De Marseille
À Marseille, le foot fonce tombeau ouvert dans le mur, et bien naïfs ceux qui ricanent en se disant : « Ah, ces Marseillais ! Ils ne changeront pas… » Car le énième suicide en direct du plus grand club français au monde, en cours depuis samedi dernier, ressemble au cyprès qui cache la forêt. Annonce-t-il avec un peu d’avance l’agonie générale d’un système économique ? Possible, car la bulle du foot pourrait crever si les pertes potentielles de la Ligue 1 atteignent cette saison les sommets redoutés, au moins 800 millions d’euros, peut-être 1,3 milliard, selon la Ligue de football professionnel et la DNCG (direction nationale du contrôle de gestion), le gendarme financier du foot. À Marseille, on visualise la catastrophe en avant-première. Comme dit la devise officieuse du club, « À jamais les premiers ».

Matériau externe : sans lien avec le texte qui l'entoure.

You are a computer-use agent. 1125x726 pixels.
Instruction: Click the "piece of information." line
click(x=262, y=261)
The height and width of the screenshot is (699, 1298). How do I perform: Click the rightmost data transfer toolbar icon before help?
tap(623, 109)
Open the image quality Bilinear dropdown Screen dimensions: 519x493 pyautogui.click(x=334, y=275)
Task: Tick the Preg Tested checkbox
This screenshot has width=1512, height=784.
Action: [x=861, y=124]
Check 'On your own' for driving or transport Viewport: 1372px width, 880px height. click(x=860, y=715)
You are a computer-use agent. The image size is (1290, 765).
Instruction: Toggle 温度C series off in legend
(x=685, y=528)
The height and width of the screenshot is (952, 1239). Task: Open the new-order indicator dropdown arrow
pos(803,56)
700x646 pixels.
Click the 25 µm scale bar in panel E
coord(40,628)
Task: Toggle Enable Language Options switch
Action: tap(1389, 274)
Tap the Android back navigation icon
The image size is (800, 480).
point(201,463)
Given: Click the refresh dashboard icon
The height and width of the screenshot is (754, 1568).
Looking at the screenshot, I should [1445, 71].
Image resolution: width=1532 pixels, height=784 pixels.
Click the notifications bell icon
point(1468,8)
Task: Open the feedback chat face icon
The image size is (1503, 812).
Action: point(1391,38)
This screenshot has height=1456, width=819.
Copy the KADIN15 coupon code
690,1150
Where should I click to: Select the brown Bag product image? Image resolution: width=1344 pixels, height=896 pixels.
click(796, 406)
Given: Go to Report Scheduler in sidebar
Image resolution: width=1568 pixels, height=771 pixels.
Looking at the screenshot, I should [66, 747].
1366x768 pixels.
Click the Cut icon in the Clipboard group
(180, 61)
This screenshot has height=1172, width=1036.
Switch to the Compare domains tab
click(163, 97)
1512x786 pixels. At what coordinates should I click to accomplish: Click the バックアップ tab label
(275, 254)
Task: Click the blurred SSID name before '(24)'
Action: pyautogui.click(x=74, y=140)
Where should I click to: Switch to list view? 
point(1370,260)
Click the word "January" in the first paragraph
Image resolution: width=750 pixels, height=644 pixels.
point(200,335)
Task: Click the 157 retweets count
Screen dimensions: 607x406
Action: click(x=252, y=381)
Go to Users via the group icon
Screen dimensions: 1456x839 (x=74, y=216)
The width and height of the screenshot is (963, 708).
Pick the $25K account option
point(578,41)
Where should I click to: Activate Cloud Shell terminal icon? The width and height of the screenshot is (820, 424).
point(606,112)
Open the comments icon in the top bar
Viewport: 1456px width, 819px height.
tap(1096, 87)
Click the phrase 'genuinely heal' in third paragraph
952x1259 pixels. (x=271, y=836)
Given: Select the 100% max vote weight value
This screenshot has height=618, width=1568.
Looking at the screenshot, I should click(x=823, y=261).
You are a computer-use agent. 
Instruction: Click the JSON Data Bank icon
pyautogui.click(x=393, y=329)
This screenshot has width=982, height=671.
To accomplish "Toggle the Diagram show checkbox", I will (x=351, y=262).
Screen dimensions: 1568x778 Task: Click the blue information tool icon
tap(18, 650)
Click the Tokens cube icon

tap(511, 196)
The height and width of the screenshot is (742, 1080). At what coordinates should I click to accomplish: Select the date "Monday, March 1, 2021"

On s’explique : le foot français n’a plus d’essence, les droits télé ont fondu de moitié après la faillite de Mediapro et sous la pression de Canal+ qui les a récupérés à vil prix (lire l’épisode 151 de l’obsession L’empire). En plus, les stades sont vides à cause du Covid. Financièrement, les clubs jouent leur survie. Sportivement, l’OM est dans une mauvaise passe. Les supporters, eux, bouillonnent dans leur for intérieur. Où exprimer leur mécontentement ? Pas au Vélodrome mais à la Commanderie, pardi, où ils se sont retrouvés à plus de 300 samedi dernier. OK, une centaine ont dérapé, pénétré dans le centre d’entraînement et semé le waï. Y’a des dégâts matériels. Mais au moins, ils mouillent le maillot, pas comme ces joueurs qui faisaient de l’huile derrière leurs fenêtres.

Bon, on rigole (jaune), car le happening fichait la trouille. Dans ces déchaînements, le QI collectif ne vole pas plus haut qu’une passe à ras de terre, même si des esprits lucides ont refusé d’aller trop loin. Sur la feuille de match de la justice, ça a donné quatorze personnes présentées lundi dernier en comparution immédiate, dont huit placées en détention provisoire en attendant leur procès reporté au 24 février. L’enquête se poursuit pour déterminer s’il y a eu préméditation ou pas, et débusquer les éventuels organisateurs de ce que la direction a qualifié de « barbarie » (ce qui rime avec Jacques-Henri, on y vient).
L’opération a entraîné le report du match contre Rennes prévu le soir même, un traumatisme probable chez les pros et divers commentaires : il paraît que ce n’était pas de « vrais » supporters, selon le Prez’, Jacques-Henri Eyraud.